→ TASK REQUIREMENTS
1. Name every compiler mentioned in the C++ initialization thread.
2. In the C++ initialization thread, copy the words from "If we change" to "static_constructor()" without changing anything.

→ QUOTED PASSAGE
>>>>
C++ static variables initialization order

5
votes

1) If I'm not mistaken, C++ standard guarantees that static variables in a single translation unit are initialized in their definition order. And I'm confused about the following code fragment:

extern int n;
int k = n;
int n = 2;

extern int n; is the declaration, not the definition, so k is defined before n, but GCC, Clang and MSVC all show me that k == 2 after the initialization of the global variables. For me it's unclear how can k be assigned 2 after int k = n;, because n is not initialized at that point yet and its value must be zero.

If we change the last line to:

int n = func();

where func() is non-constexpr, then k will be assigned zero, as I expect. So, do initialization of the global variables at the compile time change the order of the initialization?

2) Here is another code fragment:

class Base
{
public:
    struct static_constructor
    {
        static_constructor()
        {
             i = 1;
        }
    };
    static static_constructor constructor;
    static int i;
};

Base::static_constructor Base::constructor;
int Base::i = 2;

When Base::constructor is defined, its constructor is called, and i = 1 assignment is performed. But at this point Base::i is not defined yet, so, please, could you explain me what happens at this point and why is Base::i equal to 1 in the end?

1
c++initializationglobal-variablesstatic-membersstatic-variables
In both cases, = 2 is compile-time constant and is not executed at runtime at all. If you replace = 2 with =f(2), where f is not const-expr, then I would expect the runtime initialization to flow in the order you are expecting.VoidStar

1 Answers

7
votes

The first scenario is well-defined in [basic.start.init]/2:

Variables with static storage duration (3.7.1) or thread storage duration (3.7.2) shall be zero-initialized (8.5) before any other initialization takes place.

Constant initialization is performed:

  • if each full-expression (including implicit conversions) that appears in the initializer of a reference with static or thread storage duration is a constant expression (5.19) and the reference is bound to an lvalue designating an object with static storage duration or to a temporary (see 12.2);
  • if an object with static or thread storage duration is initialized by a constructor call, if the constructor is a constexpr constructor, if all constructor arguments are constant expressions (including conversions), and if, after function invocation substitution (7.1.5), every constructor call and full-expression in the mem-initializers and in the brace-or-equal-initializers for non-static data members is a constant expression;
  • if an object with static or thread storage duration is not initialized by a constructor call and if every full-expression that appears in its initializer is a constant expression.

Together, zero-initialization and constant initialization are called static initialization; all other initialization is dynamic initialization. Static initialization shall be performed before any dynamic initialization takes place. (...)

(Emphasis mine)

The upshot of this fairly lengthy paragraph is that

int n = 2;

is static initialization, while

int k = n;

is dynamic initialization (because n is not a constant expression), and therefore n is initialized before k even if it appears later in the code.
<<<<
→ RECORDS SHOWN
>>>>
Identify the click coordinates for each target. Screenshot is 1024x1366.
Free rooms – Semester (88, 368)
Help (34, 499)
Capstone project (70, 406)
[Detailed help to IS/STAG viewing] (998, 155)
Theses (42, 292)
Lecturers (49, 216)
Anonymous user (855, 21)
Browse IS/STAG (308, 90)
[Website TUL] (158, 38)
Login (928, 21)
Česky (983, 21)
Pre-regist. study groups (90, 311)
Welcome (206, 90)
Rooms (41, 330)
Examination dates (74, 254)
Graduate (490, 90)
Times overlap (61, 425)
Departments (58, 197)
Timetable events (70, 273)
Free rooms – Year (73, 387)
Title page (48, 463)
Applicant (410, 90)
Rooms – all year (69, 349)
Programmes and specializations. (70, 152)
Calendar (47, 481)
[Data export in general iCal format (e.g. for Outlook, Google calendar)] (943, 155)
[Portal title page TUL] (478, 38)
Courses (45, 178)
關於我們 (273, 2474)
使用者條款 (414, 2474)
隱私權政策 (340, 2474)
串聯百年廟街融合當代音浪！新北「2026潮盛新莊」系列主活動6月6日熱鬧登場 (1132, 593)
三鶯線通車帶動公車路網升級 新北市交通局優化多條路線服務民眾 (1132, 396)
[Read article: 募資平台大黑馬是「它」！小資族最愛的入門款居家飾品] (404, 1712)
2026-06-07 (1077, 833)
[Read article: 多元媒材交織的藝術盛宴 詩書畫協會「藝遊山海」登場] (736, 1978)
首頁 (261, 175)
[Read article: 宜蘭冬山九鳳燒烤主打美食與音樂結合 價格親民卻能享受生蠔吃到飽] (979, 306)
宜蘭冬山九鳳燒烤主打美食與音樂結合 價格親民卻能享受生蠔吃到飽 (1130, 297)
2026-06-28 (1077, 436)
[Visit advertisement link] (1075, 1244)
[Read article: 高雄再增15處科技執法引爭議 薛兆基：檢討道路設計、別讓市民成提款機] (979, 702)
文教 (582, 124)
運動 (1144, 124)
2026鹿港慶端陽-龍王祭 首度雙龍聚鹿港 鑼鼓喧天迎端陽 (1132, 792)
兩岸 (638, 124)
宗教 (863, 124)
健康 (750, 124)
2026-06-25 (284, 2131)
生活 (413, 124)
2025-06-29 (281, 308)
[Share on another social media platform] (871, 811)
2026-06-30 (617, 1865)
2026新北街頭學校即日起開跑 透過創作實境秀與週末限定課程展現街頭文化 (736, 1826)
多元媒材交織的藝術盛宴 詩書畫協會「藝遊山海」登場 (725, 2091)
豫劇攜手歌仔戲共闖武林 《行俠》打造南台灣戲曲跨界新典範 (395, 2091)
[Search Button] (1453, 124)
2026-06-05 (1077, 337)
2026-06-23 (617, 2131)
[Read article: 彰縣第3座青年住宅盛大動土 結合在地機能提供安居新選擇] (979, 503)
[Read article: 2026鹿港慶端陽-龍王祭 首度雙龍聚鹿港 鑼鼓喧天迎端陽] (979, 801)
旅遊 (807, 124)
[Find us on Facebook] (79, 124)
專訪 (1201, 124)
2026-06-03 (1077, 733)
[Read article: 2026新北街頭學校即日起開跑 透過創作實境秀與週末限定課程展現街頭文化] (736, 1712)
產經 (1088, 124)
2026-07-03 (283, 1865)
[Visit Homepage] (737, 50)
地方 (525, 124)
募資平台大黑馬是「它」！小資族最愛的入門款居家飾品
<<<<
→ RESPONSES TO THE TASKS
1. GCC, Clang, MSVC

2.
If we change the last line to:

int n = func();

where func() is non-constexpr, then k will be assigned zero, as I expect. So, do initialization of the global variables at the compile time change the order of the initialization?

2) Here is another code fragment:

class Base
{
public:
    struct static_constructor
    {
        static_constructor()